To assess the reliability of the MPS technology, genotyping results from the current study were compared to previously reported long range PCR and TaqMan data using the Kappa statistic.(Margolis et al., 2012; Margolis et al., 2013) Comparisons between FLG LoF variant frequencies and the gnomAD browser were made using Fisher’s exact test. No correction was made for multiplicity because each comparison represented a pre-determined hypothesis.
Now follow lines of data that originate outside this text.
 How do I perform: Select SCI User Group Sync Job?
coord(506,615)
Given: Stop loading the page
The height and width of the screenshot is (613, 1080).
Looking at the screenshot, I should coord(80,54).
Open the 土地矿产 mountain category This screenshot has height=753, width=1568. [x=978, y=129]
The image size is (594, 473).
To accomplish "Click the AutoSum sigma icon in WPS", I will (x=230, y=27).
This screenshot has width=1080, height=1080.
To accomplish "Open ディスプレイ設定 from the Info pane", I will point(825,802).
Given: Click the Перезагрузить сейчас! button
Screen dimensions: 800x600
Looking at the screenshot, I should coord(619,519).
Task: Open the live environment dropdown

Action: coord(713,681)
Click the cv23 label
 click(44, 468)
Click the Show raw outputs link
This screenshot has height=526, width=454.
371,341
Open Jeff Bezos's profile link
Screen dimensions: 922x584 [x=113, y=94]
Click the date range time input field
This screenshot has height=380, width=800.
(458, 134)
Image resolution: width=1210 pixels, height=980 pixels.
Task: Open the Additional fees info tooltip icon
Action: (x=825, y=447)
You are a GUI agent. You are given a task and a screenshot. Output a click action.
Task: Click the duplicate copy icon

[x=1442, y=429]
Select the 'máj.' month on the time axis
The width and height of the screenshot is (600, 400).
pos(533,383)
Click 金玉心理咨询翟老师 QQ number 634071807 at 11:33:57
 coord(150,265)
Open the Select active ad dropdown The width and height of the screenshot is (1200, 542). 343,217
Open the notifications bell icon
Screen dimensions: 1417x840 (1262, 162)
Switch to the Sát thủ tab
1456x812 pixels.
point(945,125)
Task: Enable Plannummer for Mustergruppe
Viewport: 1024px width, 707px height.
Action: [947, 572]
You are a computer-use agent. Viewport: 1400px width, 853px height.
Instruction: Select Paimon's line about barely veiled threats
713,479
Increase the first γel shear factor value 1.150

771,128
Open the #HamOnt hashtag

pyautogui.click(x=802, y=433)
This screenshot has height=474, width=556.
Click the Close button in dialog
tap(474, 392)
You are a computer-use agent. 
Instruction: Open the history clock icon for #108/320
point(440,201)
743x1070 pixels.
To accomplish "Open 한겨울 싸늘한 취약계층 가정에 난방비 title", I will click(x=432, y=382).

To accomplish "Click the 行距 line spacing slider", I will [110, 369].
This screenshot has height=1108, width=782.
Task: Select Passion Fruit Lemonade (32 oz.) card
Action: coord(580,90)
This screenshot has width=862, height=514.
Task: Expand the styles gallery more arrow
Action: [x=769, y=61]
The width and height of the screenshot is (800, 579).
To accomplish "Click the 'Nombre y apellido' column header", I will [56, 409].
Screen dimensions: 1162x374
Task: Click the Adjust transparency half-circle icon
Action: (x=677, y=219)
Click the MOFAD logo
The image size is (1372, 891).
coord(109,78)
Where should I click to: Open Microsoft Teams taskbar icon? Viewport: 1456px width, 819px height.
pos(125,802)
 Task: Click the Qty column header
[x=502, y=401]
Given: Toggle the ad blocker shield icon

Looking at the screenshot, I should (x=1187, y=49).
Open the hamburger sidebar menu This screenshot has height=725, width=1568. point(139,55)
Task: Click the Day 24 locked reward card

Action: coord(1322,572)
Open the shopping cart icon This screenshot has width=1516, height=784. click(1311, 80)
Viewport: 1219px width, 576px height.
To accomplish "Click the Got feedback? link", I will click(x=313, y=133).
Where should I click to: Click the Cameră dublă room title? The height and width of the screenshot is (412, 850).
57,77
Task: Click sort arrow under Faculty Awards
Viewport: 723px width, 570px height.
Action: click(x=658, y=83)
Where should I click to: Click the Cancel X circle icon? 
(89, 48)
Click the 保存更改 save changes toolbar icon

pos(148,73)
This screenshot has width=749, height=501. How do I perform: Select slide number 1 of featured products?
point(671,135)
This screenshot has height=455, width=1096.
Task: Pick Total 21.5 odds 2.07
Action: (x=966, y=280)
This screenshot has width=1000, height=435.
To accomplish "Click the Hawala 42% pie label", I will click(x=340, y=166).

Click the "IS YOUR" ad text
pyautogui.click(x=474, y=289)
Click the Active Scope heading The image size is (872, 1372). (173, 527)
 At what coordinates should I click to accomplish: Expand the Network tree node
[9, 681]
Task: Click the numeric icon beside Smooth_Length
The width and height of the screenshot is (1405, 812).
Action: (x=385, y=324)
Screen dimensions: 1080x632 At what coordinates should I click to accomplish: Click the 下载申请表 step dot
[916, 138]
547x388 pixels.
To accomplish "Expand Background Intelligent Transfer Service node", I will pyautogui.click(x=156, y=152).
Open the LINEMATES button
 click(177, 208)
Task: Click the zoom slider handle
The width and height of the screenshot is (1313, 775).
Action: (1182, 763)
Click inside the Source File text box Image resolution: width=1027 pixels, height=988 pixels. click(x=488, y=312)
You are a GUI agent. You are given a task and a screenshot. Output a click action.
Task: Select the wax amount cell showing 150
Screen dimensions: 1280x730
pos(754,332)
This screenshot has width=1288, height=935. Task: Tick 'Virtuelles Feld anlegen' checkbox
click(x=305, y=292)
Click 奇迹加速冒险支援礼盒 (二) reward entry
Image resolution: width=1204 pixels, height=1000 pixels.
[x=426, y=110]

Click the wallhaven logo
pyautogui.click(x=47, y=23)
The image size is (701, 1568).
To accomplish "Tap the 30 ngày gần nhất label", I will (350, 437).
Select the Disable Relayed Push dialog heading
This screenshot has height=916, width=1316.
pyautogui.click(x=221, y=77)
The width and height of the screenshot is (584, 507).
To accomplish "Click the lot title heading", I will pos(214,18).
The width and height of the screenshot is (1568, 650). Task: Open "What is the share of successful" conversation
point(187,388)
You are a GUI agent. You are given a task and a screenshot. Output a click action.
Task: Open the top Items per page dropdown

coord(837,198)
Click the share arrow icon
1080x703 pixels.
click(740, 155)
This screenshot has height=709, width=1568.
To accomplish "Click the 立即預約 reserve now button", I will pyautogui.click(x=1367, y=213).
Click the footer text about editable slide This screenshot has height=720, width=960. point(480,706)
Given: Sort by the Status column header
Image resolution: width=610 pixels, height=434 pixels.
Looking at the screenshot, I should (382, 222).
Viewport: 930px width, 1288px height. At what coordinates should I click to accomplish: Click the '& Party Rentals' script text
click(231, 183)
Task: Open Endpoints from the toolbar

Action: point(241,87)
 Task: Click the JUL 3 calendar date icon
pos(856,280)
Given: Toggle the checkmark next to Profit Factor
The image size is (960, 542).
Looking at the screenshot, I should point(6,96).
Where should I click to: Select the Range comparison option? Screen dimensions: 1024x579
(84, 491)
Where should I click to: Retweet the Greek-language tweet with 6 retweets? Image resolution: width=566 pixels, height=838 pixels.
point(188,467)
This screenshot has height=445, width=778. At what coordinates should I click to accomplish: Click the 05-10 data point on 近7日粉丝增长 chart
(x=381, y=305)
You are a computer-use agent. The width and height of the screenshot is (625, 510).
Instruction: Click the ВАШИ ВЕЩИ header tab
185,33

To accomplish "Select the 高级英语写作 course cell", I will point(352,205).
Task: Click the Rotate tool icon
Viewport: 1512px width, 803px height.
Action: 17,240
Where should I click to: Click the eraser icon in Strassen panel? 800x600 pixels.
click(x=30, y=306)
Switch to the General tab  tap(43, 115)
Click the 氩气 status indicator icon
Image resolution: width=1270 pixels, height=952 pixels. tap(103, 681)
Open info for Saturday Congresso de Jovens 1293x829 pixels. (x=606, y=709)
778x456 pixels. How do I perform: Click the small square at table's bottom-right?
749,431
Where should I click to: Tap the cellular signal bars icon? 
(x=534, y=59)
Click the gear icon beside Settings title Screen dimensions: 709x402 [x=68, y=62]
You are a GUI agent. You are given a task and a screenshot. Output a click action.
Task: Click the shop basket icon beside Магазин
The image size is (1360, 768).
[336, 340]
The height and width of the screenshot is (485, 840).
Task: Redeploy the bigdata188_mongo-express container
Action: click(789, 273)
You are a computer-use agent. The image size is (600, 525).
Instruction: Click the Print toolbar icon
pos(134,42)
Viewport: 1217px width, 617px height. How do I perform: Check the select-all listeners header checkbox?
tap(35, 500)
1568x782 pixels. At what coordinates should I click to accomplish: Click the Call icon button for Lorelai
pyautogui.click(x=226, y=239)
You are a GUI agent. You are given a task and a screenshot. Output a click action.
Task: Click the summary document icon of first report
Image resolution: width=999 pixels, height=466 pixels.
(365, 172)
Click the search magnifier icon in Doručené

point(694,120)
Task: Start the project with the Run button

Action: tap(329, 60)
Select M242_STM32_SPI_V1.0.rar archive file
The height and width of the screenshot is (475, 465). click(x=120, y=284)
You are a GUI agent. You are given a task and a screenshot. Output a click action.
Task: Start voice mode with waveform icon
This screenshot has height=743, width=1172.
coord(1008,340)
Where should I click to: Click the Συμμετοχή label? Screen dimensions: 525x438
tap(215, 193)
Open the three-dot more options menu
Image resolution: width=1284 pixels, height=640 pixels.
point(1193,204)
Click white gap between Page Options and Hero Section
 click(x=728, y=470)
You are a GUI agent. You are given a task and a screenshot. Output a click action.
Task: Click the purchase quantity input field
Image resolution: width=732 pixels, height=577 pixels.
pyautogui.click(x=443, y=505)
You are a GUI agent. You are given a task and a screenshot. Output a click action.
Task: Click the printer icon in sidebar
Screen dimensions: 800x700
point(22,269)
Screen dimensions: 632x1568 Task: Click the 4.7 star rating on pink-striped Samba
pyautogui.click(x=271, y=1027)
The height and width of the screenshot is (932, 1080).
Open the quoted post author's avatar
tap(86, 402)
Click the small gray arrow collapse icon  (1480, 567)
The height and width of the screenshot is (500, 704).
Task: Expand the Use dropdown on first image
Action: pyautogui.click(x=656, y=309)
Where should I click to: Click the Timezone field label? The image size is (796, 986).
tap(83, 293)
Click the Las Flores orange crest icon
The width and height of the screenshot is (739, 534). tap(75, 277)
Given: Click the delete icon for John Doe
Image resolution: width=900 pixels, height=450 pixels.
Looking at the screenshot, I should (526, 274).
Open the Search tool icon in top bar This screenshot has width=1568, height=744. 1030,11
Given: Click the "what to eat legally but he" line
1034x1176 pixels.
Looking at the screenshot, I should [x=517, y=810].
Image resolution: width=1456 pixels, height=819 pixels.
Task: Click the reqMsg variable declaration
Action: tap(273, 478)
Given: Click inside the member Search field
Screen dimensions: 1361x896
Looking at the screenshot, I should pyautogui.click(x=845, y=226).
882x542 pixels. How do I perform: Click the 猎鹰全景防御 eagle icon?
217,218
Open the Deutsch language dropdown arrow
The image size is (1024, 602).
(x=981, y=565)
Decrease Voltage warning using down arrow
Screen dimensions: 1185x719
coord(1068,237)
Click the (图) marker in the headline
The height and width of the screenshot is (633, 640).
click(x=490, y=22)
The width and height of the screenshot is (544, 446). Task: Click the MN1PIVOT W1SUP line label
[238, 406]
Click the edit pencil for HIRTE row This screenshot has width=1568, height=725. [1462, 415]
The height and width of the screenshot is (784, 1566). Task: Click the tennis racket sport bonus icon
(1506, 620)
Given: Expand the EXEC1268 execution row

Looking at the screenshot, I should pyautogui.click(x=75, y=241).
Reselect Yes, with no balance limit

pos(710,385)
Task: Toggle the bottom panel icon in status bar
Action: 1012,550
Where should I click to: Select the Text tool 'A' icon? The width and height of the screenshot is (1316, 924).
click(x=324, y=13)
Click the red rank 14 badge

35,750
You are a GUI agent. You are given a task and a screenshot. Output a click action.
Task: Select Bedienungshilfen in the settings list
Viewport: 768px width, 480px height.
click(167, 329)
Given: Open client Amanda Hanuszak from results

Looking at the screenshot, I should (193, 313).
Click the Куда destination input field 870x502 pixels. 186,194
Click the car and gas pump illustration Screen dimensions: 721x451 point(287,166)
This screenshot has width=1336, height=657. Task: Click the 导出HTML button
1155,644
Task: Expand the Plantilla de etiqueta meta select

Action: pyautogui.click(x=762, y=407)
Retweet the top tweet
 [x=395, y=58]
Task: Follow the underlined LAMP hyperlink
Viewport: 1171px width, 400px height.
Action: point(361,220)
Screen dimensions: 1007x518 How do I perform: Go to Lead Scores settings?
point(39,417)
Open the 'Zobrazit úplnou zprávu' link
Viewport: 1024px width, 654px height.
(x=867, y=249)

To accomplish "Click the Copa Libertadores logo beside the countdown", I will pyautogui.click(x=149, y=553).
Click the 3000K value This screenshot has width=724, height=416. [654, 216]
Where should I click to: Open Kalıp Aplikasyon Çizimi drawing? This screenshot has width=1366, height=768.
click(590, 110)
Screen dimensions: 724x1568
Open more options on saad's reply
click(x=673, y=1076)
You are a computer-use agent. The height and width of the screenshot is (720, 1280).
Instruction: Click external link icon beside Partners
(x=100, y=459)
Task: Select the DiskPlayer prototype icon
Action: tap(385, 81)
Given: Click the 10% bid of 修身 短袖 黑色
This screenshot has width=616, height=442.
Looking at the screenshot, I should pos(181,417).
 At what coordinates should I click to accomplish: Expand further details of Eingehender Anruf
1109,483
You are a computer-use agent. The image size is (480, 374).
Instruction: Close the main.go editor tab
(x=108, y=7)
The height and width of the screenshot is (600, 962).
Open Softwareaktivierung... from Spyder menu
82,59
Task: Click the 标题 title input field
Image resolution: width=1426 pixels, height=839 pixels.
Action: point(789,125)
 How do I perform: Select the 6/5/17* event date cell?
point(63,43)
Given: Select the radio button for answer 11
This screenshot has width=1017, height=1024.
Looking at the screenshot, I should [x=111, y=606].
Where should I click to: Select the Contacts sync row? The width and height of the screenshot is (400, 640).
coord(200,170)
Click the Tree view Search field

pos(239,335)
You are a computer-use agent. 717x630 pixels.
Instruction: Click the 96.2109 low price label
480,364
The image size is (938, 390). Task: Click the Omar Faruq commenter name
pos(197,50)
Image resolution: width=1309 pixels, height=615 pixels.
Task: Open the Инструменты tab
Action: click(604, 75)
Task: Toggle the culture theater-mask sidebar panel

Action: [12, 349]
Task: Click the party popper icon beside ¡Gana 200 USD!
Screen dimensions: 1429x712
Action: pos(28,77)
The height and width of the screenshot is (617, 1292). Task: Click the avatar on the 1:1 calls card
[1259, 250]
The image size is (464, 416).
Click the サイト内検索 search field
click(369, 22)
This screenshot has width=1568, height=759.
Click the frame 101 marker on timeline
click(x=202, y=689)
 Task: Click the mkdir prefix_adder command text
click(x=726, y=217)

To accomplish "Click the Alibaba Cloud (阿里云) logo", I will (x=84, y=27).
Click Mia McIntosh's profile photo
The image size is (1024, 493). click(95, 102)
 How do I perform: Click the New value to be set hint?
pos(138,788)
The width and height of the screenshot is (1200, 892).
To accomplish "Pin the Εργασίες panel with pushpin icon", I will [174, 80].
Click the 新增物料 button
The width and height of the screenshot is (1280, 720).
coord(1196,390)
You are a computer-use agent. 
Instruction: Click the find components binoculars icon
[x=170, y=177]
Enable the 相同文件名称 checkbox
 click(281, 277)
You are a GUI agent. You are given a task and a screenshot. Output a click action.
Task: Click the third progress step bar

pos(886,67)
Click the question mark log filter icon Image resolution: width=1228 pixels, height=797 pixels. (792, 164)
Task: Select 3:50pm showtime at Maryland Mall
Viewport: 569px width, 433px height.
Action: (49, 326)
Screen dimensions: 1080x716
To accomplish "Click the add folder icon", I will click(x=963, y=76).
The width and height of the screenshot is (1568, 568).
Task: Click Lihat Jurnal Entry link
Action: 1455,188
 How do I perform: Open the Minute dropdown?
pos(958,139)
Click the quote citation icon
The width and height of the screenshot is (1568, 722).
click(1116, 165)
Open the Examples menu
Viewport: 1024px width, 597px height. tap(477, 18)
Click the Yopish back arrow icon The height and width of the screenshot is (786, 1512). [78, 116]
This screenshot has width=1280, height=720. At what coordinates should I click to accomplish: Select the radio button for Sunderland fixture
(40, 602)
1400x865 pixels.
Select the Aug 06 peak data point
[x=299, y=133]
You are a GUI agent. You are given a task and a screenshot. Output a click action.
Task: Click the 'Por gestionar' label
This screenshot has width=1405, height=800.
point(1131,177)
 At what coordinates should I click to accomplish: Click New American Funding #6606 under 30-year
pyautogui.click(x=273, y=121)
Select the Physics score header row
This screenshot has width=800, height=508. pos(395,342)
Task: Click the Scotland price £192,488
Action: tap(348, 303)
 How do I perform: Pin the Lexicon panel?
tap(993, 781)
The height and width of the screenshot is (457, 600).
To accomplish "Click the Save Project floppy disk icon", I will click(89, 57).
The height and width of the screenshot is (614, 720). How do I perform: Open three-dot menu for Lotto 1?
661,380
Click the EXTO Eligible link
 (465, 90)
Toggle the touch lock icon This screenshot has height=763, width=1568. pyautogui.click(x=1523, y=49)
Persistence was evaluated based on the self-reported outcome of whether or not a child’s skin was AD symptom-free during the previous 6-months.(Margolis et al., 2012) Persistence was determined by survey responses to a series of questions including: “During the last six months would you say that your child’s skin disease (AD) has shown: complete disease control, good disease control, limited disease control, or uncontrolled disease”. Symptom free was defined as an affirmative response of “complete disease control”. This finding has been shown to correlate with other tools used to evaluate symptom control.(Chang, et al 2017) The association between these outcomes (multiple outcomes recorded over time per participant) and the FLG variant composite were evaluated using generalized estimating equations (GEE) for binary outcomes assuming an independence working correlation structure with empirical standard errors. All analyses were conducted with Stata version 15.1 (StataCorp, College Station, Texas).

Acknowledgement:

This study was funded by support from the NIH NIAMS R01-AR069062. The sponsor did not have a role in the design of the study, in the collection, analysis or interpretation of the data, the preparation of this report or in the decision to submit this report for publication. None of the authors have a financial conflict of interest with respect to this investigation.

Abbreviations:

AD

Atopic Dermatitis

CI

Confidence Interval

FLG

Filaggrin

LoF

Loss of Function

MPS

Massively Parallel Sequencing

Footnotes

Conflict of Interest:

With respect to this investigation, none of the authors have a conflict of interest. The sponsor of this study is NIH NIAMS.